Le méchant vieillard le suivait partout. Il paraissait et le menaçait de la tête au-dessus de chaque buisson du bosquet ; il riait et le taquinait, s’incarnait en chacune de ses poupées d’enfant, grimaçant et riant entre ses mains comme un méchant gnome malfaisant.
Il jaillissait en grimaçant de chaque mot de sa grammaire. Pendant son sommeil, le méchant vieillard s’asseyait à son chevet... Il chassait la foule des esprits clairs qui promenaient leurs ailes d’or et de saphir autour de son berceau. Il repoussait de lui, pour toujours, sa pauvre mère, et, pendant une nuit entière, il lui chuchota un long conte merveilleux, incompréhensible pour un cœur d’enfant, mais qui le troublait d’une horreur et d’une passion qui n’avaient rien d’enfantin. Et le méchant vieillard n’écoutait ni ses sanglots, ni ses prières et continuait à lui parler jusqu’à ce qu’il en perdît connaissance.
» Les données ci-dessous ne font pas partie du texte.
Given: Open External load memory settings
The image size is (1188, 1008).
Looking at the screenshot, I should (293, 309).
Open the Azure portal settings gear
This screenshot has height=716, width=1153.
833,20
Et l’enfant s’éveillait homme.
Des années entières s’étaient écoulées sans qu’il l’entendît.
Tout d’un coup, il reconnaît sa vraie situation,
il comprend qu’il est seul et étranger à tout l’univers.
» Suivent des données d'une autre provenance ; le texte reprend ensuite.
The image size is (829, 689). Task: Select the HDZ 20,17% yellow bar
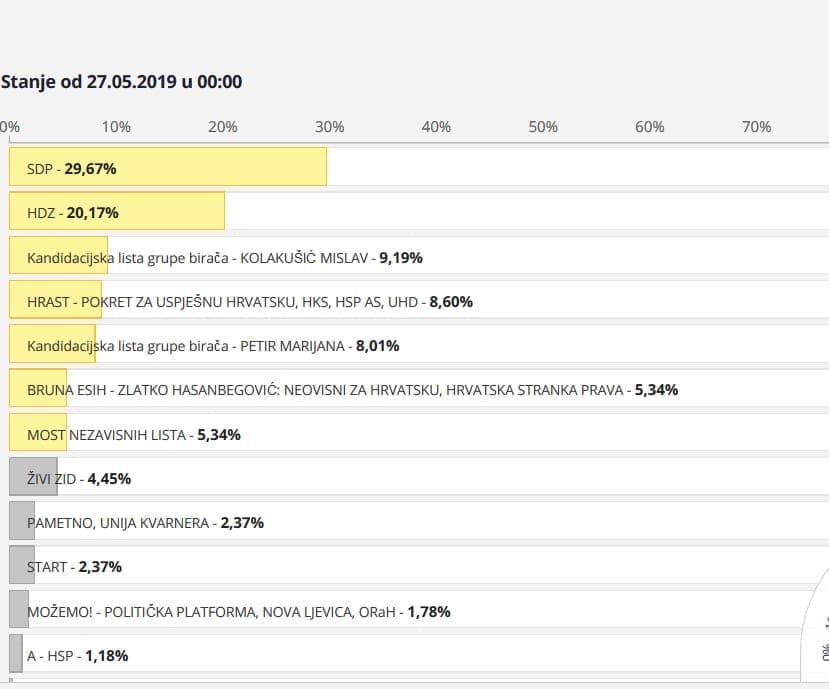pyautogui.click(x=117, y=211)
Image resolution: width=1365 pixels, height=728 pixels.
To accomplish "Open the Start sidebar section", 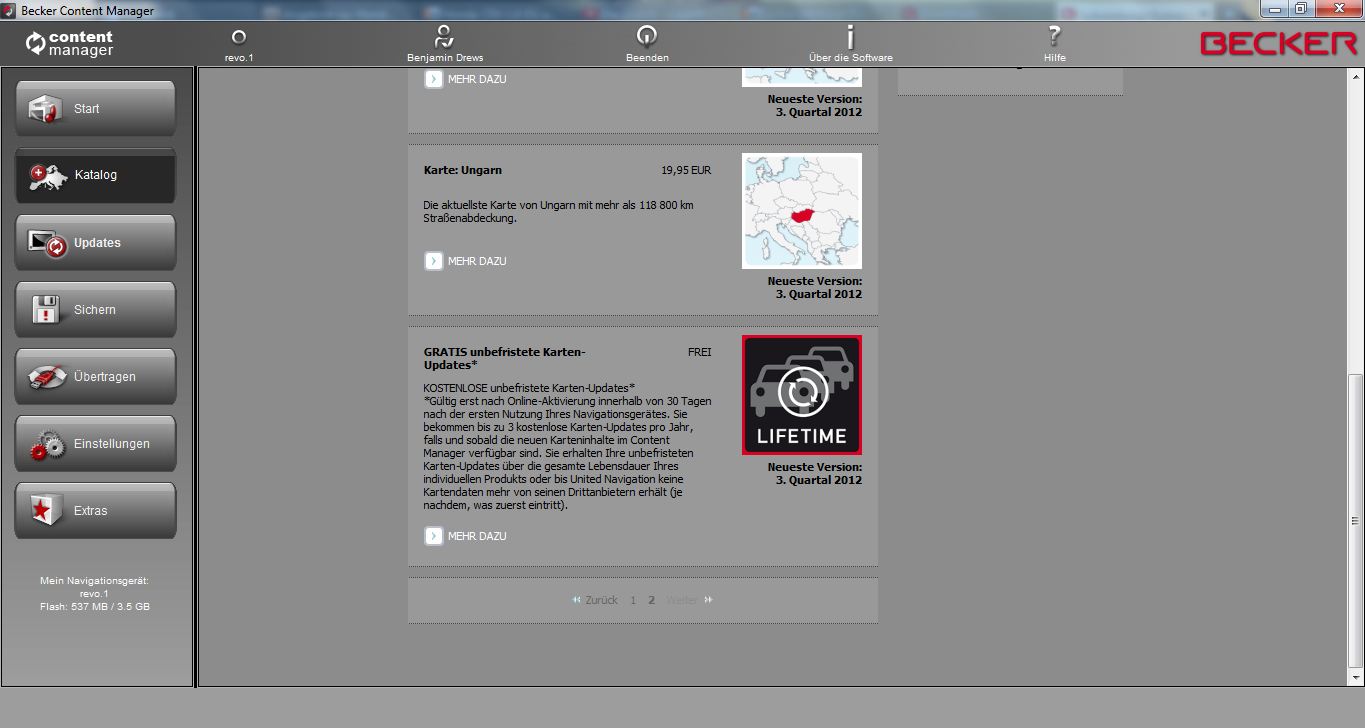I will pyautogui.click(x=95, y=109).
Il est seul parmi des gens mystérieux, inquiétants,
parmi des ennemis qui s’assemblent et chuchotent
dans les coins de sa chambre obscure, et font des
signes de tête à la vieille qui est assise auprès du feu,
réchauffant ses mains débiles, et qui le leur indique.
Il était bouleversé, il voulait savoir ce qu’étaient ces hommes,
pourquoi ils étaient ici, pourquoi lui-même était dans sa chambre.
Il devine qu’il est tombé dans un repaire de brigands où il a été entraîné par quelque force puissante, inconnue, sans avoir examiné auparavant qui sont ces locataires et qui sont ces maîtres. La crainte déjà le saisit et, tout d’un coup, au milieu de la nuit, dans l’obscurité, de nouveau il entend le long récit à voix basse.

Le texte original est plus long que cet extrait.